Beverages were served. Everyone had a killer you had to try. Drinks made with Mount Gay Rum, or RonRico Coconut or Cockspur, Appleton or Havana Club. There were drinks with coconut milk and gin, drinks with vodka and star fruit, drinks with anything and pineapple juice. There was Red Stripe beer, St. Pauli Girl, Heineken, and Kubuli from the Dominican Republic.

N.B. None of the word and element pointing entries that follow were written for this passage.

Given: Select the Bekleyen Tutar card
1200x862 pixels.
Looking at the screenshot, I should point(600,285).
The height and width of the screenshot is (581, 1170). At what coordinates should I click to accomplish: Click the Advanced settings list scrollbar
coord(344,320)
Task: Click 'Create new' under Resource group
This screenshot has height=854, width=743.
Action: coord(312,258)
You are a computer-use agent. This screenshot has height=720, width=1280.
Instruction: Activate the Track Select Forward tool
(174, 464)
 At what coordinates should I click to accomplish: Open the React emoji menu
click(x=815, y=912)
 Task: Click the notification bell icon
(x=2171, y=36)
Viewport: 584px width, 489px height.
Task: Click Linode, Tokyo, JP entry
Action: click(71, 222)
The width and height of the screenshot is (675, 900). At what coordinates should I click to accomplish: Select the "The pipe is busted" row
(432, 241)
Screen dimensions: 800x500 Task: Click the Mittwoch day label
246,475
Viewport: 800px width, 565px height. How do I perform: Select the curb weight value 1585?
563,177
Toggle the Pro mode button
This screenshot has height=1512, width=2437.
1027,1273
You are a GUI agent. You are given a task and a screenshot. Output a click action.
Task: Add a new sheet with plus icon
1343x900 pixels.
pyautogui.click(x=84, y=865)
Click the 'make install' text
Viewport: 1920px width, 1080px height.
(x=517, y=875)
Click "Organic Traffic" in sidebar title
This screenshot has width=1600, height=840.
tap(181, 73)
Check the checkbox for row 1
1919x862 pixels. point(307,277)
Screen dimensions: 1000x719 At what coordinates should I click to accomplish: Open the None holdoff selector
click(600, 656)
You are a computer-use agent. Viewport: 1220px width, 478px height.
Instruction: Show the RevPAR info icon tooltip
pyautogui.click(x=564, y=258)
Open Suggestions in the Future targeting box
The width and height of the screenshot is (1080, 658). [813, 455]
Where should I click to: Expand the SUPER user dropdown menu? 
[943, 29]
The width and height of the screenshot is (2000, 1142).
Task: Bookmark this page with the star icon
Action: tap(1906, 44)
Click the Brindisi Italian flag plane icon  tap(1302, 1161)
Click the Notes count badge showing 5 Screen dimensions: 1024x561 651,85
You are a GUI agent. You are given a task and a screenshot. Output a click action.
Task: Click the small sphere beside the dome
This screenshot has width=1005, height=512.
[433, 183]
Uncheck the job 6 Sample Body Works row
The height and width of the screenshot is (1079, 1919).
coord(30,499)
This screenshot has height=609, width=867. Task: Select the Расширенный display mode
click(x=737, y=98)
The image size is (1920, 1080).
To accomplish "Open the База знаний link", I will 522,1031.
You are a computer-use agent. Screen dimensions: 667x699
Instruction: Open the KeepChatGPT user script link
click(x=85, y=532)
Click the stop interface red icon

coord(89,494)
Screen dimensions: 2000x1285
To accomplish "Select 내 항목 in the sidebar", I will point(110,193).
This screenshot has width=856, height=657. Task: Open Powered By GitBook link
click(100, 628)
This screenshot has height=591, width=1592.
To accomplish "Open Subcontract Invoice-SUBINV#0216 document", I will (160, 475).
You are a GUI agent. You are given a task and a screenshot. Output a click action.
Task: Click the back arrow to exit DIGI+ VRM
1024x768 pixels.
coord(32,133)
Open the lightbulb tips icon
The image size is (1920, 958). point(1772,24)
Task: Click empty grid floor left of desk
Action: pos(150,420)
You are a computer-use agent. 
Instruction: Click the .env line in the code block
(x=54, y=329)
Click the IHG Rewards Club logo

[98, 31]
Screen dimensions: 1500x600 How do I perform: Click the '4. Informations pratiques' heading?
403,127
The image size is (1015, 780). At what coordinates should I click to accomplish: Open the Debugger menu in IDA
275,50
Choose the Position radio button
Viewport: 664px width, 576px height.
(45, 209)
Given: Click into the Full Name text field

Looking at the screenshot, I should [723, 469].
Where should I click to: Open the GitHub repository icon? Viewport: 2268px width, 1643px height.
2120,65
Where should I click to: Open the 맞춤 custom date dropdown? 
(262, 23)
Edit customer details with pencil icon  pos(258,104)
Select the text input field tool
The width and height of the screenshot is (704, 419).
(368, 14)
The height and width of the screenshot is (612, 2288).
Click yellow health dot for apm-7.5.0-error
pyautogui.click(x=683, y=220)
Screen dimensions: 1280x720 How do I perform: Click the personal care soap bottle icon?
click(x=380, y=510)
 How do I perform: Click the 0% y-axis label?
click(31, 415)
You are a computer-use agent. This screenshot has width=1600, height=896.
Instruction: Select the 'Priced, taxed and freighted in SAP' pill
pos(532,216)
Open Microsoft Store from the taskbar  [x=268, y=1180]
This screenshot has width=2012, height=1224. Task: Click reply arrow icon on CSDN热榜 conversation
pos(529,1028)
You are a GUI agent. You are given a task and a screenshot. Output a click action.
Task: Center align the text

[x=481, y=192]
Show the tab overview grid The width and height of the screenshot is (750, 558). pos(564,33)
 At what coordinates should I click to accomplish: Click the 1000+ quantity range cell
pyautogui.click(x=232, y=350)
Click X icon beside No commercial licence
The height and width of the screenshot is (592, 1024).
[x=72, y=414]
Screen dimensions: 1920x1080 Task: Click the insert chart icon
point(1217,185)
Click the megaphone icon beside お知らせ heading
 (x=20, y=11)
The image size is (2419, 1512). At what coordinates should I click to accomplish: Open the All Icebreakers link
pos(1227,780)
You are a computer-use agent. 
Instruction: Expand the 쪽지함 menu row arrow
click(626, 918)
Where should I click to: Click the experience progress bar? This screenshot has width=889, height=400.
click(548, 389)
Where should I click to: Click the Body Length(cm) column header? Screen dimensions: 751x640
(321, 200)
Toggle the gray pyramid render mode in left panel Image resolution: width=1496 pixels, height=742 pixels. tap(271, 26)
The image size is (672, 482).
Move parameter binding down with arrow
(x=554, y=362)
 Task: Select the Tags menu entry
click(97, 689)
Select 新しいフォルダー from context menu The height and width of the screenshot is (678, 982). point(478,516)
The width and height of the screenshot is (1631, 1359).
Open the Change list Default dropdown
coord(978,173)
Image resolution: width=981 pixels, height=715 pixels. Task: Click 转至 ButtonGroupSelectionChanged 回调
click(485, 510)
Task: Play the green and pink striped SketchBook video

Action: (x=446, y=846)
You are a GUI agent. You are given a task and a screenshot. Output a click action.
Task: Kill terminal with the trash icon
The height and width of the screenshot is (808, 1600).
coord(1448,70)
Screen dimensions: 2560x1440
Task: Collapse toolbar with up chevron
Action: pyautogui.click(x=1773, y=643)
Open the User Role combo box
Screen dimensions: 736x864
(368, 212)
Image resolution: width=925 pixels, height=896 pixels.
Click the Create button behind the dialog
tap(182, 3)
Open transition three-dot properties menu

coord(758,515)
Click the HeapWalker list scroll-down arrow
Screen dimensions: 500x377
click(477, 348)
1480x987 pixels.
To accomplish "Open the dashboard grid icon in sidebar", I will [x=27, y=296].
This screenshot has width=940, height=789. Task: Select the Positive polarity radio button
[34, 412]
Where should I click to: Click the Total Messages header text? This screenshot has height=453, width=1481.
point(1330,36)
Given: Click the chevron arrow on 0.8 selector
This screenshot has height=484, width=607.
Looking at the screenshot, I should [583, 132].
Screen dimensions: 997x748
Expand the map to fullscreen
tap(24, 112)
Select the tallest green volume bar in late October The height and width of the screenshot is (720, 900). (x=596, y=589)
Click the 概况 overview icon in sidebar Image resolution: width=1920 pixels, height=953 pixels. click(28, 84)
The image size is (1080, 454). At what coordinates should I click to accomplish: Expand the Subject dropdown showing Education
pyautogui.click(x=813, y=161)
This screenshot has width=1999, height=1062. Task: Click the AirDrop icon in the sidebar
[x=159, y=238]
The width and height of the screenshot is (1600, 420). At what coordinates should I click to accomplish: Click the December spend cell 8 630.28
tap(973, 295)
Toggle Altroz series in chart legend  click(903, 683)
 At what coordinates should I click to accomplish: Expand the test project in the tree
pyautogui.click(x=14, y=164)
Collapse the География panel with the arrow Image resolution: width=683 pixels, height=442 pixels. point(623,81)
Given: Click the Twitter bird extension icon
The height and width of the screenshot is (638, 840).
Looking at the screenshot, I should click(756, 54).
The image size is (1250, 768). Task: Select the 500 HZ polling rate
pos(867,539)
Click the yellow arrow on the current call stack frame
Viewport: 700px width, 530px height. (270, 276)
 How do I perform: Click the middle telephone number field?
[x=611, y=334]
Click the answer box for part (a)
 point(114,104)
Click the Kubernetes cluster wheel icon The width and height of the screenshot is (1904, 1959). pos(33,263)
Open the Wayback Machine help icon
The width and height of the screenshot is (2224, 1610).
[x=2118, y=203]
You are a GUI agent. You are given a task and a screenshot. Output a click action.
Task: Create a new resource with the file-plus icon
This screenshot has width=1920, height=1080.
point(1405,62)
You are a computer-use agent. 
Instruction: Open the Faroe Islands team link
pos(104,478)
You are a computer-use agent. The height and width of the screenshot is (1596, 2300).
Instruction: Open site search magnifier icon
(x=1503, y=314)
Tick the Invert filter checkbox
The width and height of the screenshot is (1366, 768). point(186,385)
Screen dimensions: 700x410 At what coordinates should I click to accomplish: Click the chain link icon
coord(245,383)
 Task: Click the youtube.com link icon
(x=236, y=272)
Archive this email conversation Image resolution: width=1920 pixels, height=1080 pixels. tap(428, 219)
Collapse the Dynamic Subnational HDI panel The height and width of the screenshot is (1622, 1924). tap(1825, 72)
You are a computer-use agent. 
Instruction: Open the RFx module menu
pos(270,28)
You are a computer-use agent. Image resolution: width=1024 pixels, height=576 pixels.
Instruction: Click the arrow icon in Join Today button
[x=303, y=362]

There might have been alcoholics in the group, Cassidy knew, but most of them were too young to know it yet. Cassidy didn’t think he was one, but he wasn’t sure. He was certainly capable of overdoing things, and not just booze. He figured it was that thing—the thing about going too far—that maybe made him a good runner and a good diver and sometimes a harebrained poet. It made his life exhilarating and sometimes ridiculous at the same time.
It was getting to be homegrown entertainment time, which usually started with some well-worn limericks. There was the old hermit named Dave who lived in a cave and had sexual proclivities best left undiscussed.
“I’ve got a new one,” John Kern said. “Been working on it for a month.”